Los esfuerzos mexicanos en la materia admiten la comparación con el mito de Sísifo, condenado a subir una piedra montaña arriba sólo para que al llegar a la cima la piedra ruede cuesta abajo, y haya que subirla de nuevo.
El problema de México es de salud pública, como en todos los países, pero es también, con especial urgencia, un problema de seguridad. La prohibición impide una política integral de salud sobre las drogas porque niega la realidad. Es imposible pensar un mundo sin drogas. Podemos pensar, en cambio, un mundo capaz de controlar razonablemente el uso de estas sustancias.
La prohibición impide también una política eficiente de seguridad pública. Da rentas demasiado altas al crimen. Para países como México, el primer peldaño en el problema de seguridad es la flaqueza institucional de su Estado de derecho. Pero el problema se dispara por las rentas que los narcotraficantes obtienen en el mercado ilegal. Son esas rentas las que permiten al crimen organizado corromper, reclutar y armarse desmesuradamente.
La prohibición es lo que hace que un kilo de mariguana valga en México 80 dólares, y que ese mismo kilo cueste dos mil dólares en California; que un kilo de cocaína valga en una ciudad fronteriza mexicana 12 mil 500 dólares, y 26 mil 500 en la vecina ciudad estadunidense; que un kilo de heroína sea vendido aquí en 35 mil dólares, y en 71 mil del otro lado del río Bravo.
Terminar la prohibición, legalizar las drogas, es un camino cierto a la reducción de las ganancias ilegales que obtiene el narcotráfico y a la reducción, por tanto, del poder criminal de los narcotraficantes.
Los argumentos inteligentes en favor de la legalización circulan con amplitud por el mundo. Van desde el alegato liberal clásico según el cual el hombre es soberano de su cuerpo y el Estado no puede obligarlo a evitar una conducta que lo dañe mientras esa conducta no perjudique a terceros (John Stuart Mill), hasta el argumento económico de que toda represión irracional de la demanda crea mercados paralelos y precios artificiales que otorgan por la vía del crimen lo que la sociedad prohíbe por vía de la ley (Milton Friedman).

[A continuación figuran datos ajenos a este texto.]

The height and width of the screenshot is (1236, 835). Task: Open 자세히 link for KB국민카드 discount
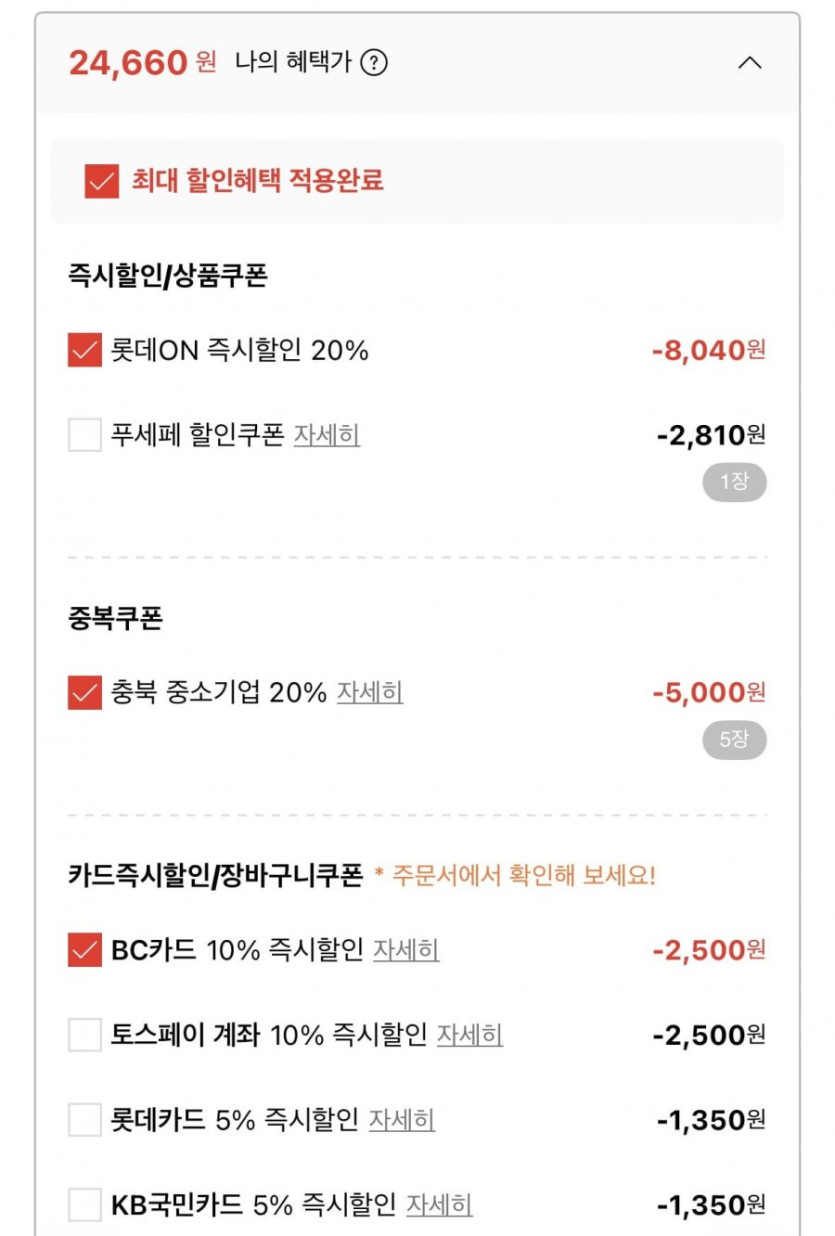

Países productores y de paso, como México, han de añadir el argumento de los costos adicionales que pagan para contener ese mercado. Al tratar de reprimir lo irreprimible, extravían el bien público de la seguridad, sin cuya provisión no son imaginables el desarrollo, el equilibrio social, la vida civilizada ni la libertad. La seguridad es aquí el piso de la libertad: una sostiene a la otra.
Hay que legalizar todas las drogas, dice el argumento liberal, porque el Estado no puede prohibir a nadie que haga lo que no daña a terceros. Hay que legalizar todas las drogas, dice el argumento de la seguridad, porque la renta ilegal de una sola de sus variedades bastaría para sostener el poder de corrupción, reclutamiento y violencia de los narcotraficantes.
Quien dice legalizar dice regular. Cada una de las drogas que persigue el consenso punitivo tiene valores psicotrópicos, riesgos médicos y efectos sociales distintos. No puede darse el mismo trato legal a drogas suaves como la mariguana, que a drogas duras como la cocaína, la morfina y siniestros derivados como el crack o el crystal meth.
Regular implica separar los mercados de drogas y proteger a los consumidores otorgándoles certidumbre, información y garantías sobre la calidad de lo que se consume.
En junio de 1995 y marzo de 2000 la portada de nexos estuvo dedicada a la pregunta de si había que legalizar las drogas o no. Hoy volvemos al tema suprimiendo los signos de interrogación.
Por todas las razones históricas, económicas, éticas, políticas, de salud y de seguridad pública ampliamente discutidas en Legalizar. Un informe, documento central de esta edición, nexos se pronuncia ahora claramente por la legalización de las drogas, en el espíritu de regulación y despenalización que es, creemos, el curso civilizatorio en que ha de desembocar el debate mundial sobre el tema.